# Naive Bayes Classifier

Naive Bayes is a machine learning algorithm for classification problems. It is based on Bayes’ probability theorem. It is primarily used for text classification which involves high dimensional training data sets. A few examples are spam filtration, sentimental analysis, and classifying news articles.It is not only known for its simplicity, but also for its effectiveness. It is fast to build models and make predictions with Naive Bayes algorithm. Naive Bayes is the first algorithm that should be considered for solving text classification problem. Hence, you should learn this algorithm thoroughly.

These classifiers are called **naive**, because they assume that features are conditionally independent from each other.

Imagine two people Alice and Bob whose word usage pattern you know. To keep example simple, lets assume that Alice uses combination of three words [love, great, wonderful] more often and Bob uses words [dog, ball, wonderful] often.

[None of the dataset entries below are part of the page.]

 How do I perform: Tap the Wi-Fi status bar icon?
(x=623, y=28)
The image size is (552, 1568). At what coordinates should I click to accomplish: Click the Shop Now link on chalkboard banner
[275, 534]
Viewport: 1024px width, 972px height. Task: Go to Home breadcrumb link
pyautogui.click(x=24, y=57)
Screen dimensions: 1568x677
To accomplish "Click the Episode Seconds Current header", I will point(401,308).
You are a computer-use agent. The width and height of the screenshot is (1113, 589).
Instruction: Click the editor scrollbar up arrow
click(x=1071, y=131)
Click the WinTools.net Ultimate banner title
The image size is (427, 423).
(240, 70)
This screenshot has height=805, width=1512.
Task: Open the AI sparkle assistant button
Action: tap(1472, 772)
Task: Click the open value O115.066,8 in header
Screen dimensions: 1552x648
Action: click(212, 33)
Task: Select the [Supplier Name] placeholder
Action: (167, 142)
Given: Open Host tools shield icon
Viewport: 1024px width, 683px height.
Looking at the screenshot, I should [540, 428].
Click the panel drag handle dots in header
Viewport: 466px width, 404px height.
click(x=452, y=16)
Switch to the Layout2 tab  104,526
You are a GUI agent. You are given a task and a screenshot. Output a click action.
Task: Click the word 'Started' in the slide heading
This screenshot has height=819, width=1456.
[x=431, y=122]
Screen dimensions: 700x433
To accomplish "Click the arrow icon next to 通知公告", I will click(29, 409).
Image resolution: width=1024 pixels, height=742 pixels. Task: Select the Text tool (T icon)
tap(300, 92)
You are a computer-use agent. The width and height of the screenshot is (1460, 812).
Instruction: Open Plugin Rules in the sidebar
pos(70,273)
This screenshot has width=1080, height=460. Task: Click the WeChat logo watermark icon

Lets assume you received and anonymous email whose sender can be either Alice or Bob. Lets say the content of email is “I love beach sand. Additionally the sunset at beach offers wonderful view”

## Can you guess who the sender might be?

Well if you guessed it to be Alice you are correct. Perhaps your reasoning would be the content has words love, great and wonderful that are used by Alice.

Now let’s add a combination and probability in the data we have.Suppose Alice and Bob uses following words with probabilities as show below. Now, can you guess who is the sender for the content : “Wonderful Love.”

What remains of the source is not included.